** HOW TO COMPLETE THIS TASK **
Where the data below has the string "Viewport", return the whole line.

Pixel coordinate grounding data:
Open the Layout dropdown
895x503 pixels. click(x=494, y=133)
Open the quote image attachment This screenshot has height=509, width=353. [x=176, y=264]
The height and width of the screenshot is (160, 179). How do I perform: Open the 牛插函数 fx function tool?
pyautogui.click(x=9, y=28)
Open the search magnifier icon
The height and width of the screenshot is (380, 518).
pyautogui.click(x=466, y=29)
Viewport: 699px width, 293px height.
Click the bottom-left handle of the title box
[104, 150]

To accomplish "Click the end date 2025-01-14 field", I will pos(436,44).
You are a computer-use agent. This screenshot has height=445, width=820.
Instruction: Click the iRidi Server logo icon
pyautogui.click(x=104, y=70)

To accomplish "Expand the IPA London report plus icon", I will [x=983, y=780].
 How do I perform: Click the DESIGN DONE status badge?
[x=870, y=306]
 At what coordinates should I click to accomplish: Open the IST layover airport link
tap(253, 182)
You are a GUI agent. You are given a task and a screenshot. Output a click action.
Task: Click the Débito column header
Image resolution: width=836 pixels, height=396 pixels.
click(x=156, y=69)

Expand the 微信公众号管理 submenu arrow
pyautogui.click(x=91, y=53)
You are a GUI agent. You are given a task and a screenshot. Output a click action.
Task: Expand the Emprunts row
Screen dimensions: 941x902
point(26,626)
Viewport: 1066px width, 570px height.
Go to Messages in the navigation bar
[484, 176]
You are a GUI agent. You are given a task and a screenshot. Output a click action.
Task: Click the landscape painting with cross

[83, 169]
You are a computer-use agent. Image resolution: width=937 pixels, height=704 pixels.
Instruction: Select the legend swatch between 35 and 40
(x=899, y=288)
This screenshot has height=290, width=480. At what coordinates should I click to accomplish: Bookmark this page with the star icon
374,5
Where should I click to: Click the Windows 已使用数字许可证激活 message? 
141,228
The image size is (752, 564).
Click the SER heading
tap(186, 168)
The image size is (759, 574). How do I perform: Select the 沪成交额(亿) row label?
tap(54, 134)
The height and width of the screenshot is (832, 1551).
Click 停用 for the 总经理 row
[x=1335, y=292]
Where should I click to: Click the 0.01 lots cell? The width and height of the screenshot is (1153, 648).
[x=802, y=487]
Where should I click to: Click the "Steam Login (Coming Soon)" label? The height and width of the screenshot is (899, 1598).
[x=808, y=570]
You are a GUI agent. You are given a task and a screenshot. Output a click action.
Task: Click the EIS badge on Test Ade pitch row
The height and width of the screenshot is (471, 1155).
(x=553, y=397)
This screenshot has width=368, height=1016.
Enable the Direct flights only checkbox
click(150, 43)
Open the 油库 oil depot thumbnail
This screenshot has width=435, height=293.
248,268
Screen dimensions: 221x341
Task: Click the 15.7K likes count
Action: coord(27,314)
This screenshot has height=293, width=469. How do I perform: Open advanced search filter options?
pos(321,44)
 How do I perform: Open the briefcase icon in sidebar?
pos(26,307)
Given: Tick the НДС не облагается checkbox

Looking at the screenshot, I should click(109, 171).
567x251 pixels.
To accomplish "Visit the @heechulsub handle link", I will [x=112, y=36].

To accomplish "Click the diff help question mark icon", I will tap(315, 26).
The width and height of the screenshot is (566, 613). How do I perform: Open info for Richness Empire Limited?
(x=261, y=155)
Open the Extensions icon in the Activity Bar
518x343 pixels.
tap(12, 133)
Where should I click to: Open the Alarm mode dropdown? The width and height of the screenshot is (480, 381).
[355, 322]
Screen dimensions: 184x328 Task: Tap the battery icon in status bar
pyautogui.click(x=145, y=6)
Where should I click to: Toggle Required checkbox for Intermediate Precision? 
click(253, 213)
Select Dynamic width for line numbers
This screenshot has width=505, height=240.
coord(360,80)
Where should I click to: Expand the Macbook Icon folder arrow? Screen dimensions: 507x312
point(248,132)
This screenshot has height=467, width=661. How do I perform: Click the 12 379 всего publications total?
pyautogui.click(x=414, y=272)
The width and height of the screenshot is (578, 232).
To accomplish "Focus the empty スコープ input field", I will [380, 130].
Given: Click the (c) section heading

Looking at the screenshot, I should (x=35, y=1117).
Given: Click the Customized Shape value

** RESULT OF THIS EXERCISE **
Viewport: 699px width, 293px height.
Viewport: 1066px width, 570px height.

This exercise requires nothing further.